▶ [What you need to do]: The job is to output each record again, character for character.

Source records
== Segment start ==

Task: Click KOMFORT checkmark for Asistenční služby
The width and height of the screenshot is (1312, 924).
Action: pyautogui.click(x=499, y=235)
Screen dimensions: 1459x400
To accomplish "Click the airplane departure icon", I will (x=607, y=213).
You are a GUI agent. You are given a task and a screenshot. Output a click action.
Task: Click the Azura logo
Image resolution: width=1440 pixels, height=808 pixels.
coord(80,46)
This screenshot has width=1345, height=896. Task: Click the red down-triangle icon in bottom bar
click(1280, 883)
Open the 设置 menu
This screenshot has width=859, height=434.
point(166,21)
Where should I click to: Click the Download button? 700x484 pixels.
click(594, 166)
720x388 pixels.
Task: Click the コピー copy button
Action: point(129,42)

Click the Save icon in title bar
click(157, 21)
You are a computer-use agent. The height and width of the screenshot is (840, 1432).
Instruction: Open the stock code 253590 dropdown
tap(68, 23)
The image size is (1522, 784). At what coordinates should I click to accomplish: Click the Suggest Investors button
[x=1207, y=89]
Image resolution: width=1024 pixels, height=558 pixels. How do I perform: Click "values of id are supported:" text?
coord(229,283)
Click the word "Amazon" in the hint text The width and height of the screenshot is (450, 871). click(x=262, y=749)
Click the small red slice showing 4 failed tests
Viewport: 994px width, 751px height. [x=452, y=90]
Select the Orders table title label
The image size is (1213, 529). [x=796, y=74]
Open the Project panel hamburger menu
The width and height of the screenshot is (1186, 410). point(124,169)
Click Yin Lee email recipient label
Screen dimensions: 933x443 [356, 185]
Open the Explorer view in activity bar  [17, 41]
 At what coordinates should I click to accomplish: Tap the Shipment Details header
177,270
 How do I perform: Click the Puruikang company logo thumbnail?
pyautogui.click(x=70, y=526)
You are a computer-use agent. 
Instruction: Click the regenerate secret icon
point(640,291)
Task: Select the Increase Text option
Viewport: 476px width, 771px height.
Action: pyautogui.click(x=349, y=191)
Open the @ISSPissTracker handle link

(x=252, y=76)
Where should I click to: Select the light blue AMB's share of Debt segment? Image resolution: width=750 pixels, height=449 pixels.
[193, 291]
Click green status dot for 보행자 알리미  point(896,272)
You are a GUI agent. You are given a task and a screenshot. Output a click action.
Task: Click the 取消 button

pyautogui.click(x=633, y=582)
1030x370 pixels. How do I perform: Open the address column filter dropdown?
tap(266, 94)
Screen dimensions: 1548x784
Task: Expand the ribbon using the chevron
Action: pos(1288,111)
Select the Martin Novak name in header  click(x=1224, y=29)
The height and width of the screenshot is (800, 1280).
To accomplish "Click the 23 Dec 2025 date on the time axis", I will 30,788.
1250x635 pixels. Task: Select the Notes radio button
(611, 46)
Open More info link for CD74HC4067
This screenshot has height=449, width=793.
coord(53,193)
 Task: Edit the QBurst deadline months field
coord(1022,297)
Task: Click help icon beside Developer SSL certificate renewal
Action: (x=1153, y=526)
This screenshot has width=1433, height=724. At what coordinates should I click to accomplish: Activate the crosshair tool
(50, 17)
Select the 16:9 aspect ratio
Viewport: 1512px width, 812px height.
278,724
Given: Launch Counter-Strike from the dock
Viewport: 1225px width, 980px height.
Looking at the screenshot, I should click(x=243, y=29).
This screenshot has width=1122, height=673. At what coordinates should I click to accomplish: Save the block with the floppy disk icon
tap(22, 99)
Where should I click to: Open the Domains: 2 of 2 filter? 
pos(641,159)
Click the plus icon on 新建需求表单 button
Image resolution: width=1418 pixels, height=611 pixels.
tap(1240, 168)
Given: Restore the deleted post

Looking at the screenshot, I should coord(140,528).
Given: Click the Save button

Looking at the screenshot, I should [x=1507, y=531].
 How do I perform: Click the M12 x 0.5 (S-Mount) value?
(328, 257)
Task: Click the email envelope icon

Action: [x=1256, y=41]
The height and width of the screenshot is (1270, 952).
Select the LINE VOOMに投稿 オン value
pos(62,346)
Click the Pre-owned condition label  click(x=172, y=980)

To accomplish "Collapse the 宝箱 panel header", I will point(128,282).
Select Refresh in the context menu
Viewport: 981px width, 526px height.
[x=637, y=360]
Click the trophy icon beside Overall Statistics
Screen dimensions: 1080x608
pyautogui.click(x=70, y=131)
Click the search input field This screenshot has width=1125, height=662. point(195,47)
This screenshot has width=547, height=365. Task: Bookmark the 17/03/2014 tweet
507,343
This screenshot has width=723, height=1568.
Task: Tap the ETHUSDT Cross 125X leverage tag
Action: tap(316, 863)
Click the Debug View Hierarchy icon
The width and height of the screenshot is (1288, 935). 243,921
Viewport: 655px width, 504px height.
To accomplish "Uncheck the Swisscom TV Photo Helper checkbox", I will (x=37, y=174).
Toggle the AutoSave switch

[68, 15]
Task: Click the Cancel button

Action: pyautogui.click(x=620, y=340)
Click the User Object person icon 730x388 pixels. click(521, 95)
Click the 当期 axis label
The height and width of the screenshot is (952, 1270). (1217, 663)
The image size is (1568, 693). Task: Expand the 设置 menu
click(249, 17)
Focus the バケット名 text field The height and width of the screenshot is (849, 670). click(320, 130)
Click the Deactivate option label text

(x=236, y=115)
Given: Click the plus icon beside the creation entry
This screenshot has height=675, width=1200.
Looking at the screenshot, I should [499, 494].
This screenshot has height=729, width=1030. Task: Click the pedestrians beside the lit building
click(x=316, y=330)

== Segment end ==

▶ [Written solution]:
Task: Click KOMFORT checkmark for Asistenční služby
The width and height of the screenshot is (1312, 924).
Action: pyautogui.click(x=499, y=235)
Screen dimensions: 1459x400
To accomplish "Click the airplane departure icon", I will (x=607, y=213).
You are a GUI agent. You are given a task and a screenshot. Output a click action.
Task: Click the Azura logo
Image resolution: width=1440 pixels, height=808 pixels.
coord(80,46)
This screenshot has width=1345, height=896. Task: Click the red down-triangle icon in bottom bar
click(1280, 883)
Open the 设置 menu
This screenshot has width=859, height=434.
point(166,21)
Where should I click to: Click the Download button? 700x484 pixels.
click(594, 166)
720x388 pixels.
Task: Click the コピー copy button
Action: point(129,42)

Click the Save icon in title bar
click(157, 21)
You are a computer-use agent. The height and width of the screenshot is (840, 1432).
Instruction: Open the stock code 253590 dropdown
tap(68, 23)
The image size is (1522, 784). At what coordinates should I click to accomplish: Click the Suggest Investors button
[x=1207, y=89]
Image resolution: width=1024 pixels, height=558 pixels. How do I perform: Click "values of id are supported:" text?
coord(229,283)
Click the word "Amazon" in the hint text The width and height of the screenshot is (450, 871). click(x=262, y=749)
Click the small red slice showing 4 failed tests
Viewport: 994px width, 751px height. [x=452, y=90]
Select the Orders table title label
The image size is (1213, 529). [x=796, y=74]
Open the Project panel hamburger menu
The width and height of the screenshot is (1186, 410). point(124,169)
Click Yin Lee email recipient label
Screen dimensions: 933x443 [356, 185]
Open the Explorer view in activity bar  [17, 41]
 At what coordinates should I click to accomplish: Tap the Shipment Details header
177,270
 How do I perform: Click the Puruikang company logo thumbnail?
pyautogui.click(x=70, y=526)
You are a computer-use agent. 
Instruction: Click the regenerate secret icon
point(640,291)
Task: Select the Increase Text option
Viewport: 476px width, 771px height.
Action: pyautogui.click(x=349, y=191)
Open the @ISSPissTracker handle link

(x=252, y=76)
Where should I click to: Select the light blue AMB's share of Debt segment? Image resolution: width=750 pixels, height=449 pixels.
[193, 291]
Click green status dot for 보행자 알리미  point(896,272)
You are a GUI agent. You are given a task and a screenshot. Output a click action.
Task: Click the 取消 button

pyautogui.click(x=633, y=582)
1030x370 pixels. How do I perform: Open the address column filter dropdown?
tap(266, 94)
Screen dimensions: 1548x784
Task: Expand the ribbon using the chevron
Action: pos(1288,111)
Select the Martin Novak name in header  click(x=1224, y=29)
The height and width of the screenshot is (800, 1280).
To accomplish "Click the 23 Dec 2025 date on the time axis", I will 30,788.
1250x635 pixels. Task: Select the Notes radio button
(611, 46)
Open More info link for CD74HC4067
This screenshot has height=449, width=793.
coord(53,193)
 Task: Edit the QBurst deadline months field
coord(1022,297)
Task: Click help icon beside Developer SSL certificate renewal
Action: (x=1153, y=526)
This screenshot has width=1433, height=724. At what coordinates should I click to accomplish: Activate the crosshair tool
(50, 17)
Select the 16:9 aspect ratio
Viewport: 1512px width, 812px height.
278,724
Given: Launch Counter-Strike from the dock
Viewport: 1225px width, 980px height.
Looking at the screenshot, I should click(x=243, y=29).
This screenshot has width=1122, height=673. At what coordinates should I click to accomplish: Save the block with the floppy disk icon
tap(22, 99)
Where should I click to: Open the Domains: 2 of 2 filter? 
pos(641,159)
Click the plus icon on 新建需求表单 button
Image resolution: width=1418 pixels, height=611 pixels.
tap(1240, 168)
Given: Restore the deleted post

Looking at the screenshot, I should coord(140,528).
Given: Click the Save button

Looking at the screenshot, I should [x=1507, y=531].
 How do I perform: Click the M12 x 0.5 (S-Mount) value?
(328, 257)
Task: Click the email envelope icon

Action: [x=1256, y=41]
The height and width of the screenshot is (1270, 952).
Select the LINE VOOMに投稿 オン value
pos(62,346)
Click the Pre-owned condition label  click(x=172, y=980)

To accomplish "Collapse the 宝箱 panel header", I will point(128,282).
Select Refresh in the context menu
Viewport: 981px width, 526px height.
[x=637, y=360]
Click the trophy icon beside Overall Statistics
Screen dimensions: 1080x608
pyautogui.click(x=70, y=131)
Click the search input field This screenshot has width=1125, height=662. point(195,47)
This screenshot has width=547, height=365. Task: Bookmark the 17/03/2014 tweet
507,343
This screenshot has width=723, height=1568.
Task: Tap the ETHUSDT Cross 125X leverage tag
Action: tap(316, 863)
Click the Debug View Hierarchy icon
The width and height of the screenshot is (1288, 935). 243,921
Viewport: 655px width, 504px height.
To accomplish "Uncheck the Swisscom TV Photo Helper checkbox", I will (x=37, y=174).
Toggle the AutoSave switch

[68, 15]
Task: Click the Cancel button

Action: pyautogui.click(x=620, y=340)
Click the User Object person icon 730x388 pixels. click(521, 95)
Click the 当期 axis label
The height and width of the screenshot is (952, 1270). (1217, 663)
The image size is (1568, 693). Task: Expand the 设置 menu
click(249, 17)
Focus the バケット名 text field The height and width of the screenshot is (849, 670). click(320, 130)
Click the Deactivate option label text

(x=236, y=115)
Given: Click the plus icon beside the creation entry
This screenshot has height=675, width=1200.
Looking at the screenshot, I should [499, 494].
This screenshot has height=729, width=1030. Task: Click the pedestrians beside the lit building
click(x=316, y=330)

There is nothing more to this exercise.